BIO | GALARDI Annalisa
Managing Director di Wingage, member of GSO Company, insegna Comunicazione Pubblica e d’Impresa all’Università Cattolica di Milano, è consigliere della Fondazione Adriano Olivetti e partner di Wingage (GSO Company). Ha da sempre lavorato sia all’interno che all’esterno dell’ambito accademico, privilegiando esperienze professionali caratterizzate dalla tensione all’innovazione e dalla contaminazione tra le diverse discipline.
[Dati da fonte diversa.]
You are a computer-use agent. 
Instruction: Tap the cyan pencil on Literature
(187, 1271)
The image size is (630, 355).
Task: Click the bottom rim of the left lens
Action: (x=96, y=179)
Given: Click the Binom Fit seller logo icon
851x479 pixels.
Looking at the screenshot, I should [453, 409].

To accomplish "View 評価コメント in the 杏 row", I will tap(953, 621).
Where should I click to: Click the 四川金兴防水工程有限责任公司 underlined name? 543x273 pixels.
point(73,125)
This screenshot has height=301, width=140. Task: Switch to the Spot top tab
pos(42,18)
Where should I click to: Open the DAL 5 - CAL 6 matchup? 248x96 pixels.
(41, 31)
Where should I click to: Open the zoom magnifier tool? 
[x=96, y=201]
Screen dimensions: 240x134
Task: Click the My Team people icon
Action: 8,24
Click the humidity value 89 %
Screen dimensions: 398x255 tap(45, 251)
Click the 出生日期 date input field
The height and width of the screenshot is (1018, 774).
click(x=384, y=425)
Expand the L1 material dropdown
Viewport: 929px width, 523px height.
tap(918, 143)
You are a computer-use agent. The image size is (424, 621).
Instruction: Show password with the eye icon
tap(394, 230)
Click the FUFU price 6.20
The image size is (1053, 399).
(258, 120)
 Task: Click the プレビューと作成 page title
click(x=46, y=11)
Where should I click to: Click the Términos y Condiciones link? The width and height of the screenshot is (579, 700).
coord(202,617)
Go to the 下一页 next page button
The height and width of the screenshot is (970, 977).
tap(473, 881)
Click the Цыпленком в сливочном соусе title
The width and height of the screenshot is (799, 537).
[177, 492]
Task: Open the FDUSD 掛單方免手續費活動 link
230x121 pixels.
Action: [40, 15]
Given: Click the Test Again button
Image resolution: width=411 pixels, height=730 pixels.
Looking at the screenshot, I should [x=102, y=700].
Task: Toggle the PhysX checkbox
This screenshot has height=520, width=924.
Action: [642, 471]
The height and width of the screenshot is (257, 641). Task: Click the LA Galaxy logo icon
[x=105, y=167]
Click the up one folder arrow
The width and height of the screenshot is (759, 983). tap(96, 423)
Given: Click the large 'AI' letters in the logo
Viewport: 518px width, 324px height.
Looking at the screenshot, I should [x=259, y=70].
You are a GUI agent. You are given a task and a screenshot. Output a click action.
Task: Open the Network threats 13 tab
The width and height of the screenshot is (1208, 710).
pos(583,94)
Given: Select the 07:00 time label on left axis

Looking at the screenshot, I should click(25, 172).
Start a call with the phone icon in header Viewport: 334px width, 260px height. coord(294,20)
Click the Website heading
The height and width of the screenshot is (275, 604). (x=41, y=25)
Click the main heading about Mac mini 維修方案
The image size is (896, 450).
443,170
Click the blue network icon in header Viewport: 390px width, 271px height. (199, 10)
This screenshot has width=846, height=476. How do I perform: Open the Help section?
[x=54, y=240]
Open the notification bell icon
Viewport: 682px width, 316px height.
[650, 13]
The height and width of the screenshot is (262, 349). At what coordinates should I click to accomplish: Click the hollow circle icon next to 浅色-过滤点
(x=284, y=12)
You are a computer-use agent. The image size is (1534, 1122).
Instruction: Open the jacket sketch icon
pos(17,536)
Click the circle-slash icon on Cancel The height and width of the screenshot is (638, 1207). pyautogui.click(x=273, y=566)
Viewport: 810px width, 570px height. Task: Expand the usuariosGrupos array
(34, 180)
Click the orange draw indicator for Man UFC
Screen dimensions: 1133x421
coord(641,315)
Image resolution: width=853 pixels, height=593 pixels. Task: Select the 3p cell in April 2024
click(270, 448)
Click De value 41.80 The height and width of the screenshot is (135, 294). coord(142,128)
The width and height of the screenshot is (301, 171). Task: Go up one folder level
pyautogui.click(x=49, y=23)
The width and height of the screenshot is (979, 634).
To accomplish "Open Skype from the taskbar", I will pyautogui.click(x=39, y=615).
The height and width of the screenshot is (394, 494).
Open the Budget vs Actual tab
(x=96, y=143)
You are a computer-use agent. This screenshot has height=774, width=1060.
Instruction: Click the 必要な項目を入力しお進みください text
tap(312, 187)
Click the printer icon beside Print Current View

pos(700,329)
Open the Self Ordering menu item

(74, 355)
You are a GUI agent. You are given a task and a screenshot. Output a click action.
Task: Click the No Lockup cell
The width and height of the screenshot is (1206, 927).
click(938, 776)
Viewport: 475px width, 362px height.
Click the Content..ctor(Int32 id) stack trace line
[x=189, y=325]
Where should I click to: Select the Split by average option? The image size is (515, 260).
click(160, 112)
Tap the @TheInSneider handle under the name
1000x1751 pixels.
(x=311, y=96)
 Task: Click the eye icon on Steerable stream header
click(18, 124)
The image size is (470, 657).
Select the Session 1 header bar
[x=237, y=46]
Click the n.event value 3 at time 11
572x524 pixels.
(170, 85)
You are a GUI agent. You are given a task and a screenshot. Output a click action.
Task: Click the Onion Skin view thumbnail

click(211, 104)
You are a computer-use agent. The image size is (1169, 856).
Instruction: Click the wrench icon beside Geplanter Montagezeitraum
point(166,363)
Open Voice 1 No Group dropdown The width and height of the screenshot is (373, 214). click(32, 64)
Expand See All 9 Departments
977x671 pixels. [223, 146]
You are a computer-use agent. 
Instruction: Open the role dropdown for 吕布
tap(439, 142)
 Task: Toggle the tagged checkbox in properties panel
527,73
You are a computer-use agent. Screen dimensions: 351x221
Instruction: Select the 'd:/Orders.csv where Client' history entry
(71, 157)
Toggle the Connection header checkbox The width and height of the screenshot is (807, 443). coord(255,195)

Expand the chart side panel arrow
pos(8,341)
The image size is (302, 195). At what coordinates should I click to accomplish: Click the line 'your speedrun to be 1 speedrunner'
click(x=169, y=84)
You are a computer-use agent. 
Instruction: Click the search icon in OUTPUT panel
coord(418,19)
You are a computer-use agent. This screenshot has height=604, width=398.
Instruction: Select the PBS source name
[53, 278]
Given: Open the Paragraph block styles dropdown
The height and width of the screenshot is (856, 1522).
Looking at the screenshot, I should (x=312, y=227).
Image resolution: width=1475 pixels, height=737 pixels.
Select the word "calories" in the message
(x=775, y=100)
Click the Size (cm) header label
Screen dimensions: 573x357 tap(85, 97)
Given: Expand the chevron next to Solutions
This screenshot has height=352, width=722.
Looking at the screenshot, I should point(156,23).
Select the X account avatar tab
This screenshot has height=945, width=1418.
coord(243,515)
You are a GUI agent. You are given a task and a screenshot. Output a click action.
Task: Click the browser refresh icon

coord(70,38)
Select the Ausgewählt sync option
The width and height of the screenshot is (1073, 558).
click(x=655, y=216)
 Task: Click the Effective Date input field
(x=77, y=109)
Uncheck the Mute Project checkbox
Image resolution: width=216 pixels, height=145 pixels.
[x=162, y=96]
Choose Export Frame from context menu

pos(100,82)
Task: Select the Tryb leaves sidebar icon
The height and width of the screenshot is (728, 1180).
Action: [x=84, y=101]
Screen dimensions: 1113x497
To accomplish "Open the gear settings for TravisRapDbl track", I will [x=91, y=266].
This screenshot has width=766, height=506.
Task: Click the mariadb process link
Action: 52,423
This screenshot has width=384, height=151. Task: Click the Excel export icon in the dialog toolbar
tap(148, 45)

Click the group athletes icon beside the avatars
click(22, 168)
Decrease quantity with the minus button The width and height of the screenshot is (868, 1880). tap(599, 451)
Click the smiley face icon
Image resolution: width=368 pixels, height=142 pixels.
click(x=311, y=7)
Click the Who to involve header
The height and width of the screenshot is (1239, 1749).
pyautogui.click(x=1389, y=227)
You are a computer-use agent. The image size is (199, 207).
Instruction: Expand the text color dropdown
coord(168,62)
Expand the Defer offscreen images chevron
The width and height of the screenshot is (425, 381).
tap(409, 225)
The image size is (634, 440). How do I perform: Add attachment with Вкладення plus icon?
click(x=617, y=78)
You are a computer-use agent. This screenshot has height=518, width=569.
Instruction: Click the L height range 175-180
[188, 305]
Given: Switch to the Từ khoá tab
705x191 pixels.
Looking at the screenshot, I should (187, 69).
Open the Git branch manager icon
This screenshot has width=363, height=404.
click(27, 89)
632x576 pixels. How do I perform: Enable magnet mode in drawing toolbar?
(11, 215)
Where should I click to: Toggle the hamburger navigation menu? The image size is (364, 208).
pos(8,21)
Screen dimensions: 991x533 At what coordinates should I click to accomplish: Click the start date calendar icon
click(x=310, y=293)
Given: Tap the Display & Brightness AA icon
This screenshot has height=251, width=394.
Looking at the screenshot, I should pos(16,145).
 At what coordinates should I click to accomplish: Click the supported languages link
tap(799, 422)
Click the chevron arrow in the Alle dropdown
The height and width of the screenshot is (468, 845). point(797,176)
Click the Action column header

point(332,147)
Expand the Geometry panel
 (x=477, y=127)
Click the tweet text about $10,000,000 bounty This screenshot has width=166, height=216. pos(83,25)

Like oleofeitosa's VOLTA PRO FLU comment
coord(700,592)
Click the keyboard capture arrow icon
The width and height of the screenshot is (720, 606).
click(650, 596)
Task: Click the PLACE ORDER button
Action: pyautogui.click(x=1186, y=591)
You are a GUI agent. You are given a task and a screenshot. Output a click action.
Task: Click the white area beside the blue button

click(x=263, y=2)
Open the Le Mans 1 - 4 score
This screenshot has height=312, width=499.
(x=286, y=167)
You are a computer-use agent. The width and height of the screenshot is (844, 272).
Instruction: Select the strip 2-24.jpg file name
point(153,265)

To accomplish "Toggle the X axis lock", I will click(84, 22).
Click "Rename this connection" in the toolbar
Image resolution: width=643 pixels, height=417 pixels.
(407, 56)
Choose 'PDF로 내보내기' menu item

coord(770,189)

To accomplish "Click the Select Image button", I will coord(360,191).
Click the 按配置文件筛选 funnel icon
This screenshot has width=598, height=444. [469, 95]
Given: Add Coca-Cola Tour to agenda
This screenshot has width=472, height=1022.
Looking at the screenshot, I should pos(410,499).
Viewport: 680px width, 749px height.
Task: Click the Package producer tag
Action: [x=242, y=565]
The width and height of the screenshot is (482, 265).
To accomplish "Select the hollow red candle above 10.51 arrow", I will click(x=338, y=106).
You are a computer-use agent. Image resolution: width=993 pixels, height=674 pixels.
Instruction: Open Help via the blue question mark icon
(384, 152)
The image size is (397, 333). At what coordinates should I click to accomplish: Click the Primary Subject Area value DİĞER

Al Festival 2017 il suo intervento con Carlo Turati è stato:
Le connessioni nudge: la spinta gentile verso la fiducia
“You cannot force commitment, what you can do… You nudge a little here, inspire a little there, and provide a role model. Your primary influence is the environment you create” (P. Senge). Nudge Theory: il solito inglesismo per non dire niente? Può darsi, ma proviamo a capire insieme cos’è. Immaginiamo un pedone di fronte alle strisce pedonali: non si fida e attraversa la strada molto cautamente. Consuma risorse di attenzione ed è inefficiente. E, d’altra parte, non possiamo imporgli di fidarsi. Semafori, strisce, vigili, cartelli stradali e multe ci sono da sempre, ma non è con l’imposizione delle regole, nemmeno forse con l’informazione e le sanzioni che possiamo incoraggiare gli automobilisti a rispettarlo e stimolare così in lui la fiducia. Nelle imprese funziona allo stesso modo. I comportamenti virtuosi non nascono sotto i cavoli, né possono essere imposti. Se le imprese cercano fiducia, non possono limitarsi a dire: “Da domani si collabora, tutti …tu fidati di lui, tu diventa suo amico, tutti e due sentitevi coinvolti”. Di questo si occupa la teoria del nudge. Nata nel contesto delle politiche sociali, si interroga su come incoraggiare comportamenti che non funzionerebbe imporre per editto. Il nudging lavora su territori come lo spazio, l’accessibilità, il consenso sociale; la sua azione è apparentemente marginale, ma alla lunga, aiuta tutti “i pedoni” ad attraversare serenamente la strada.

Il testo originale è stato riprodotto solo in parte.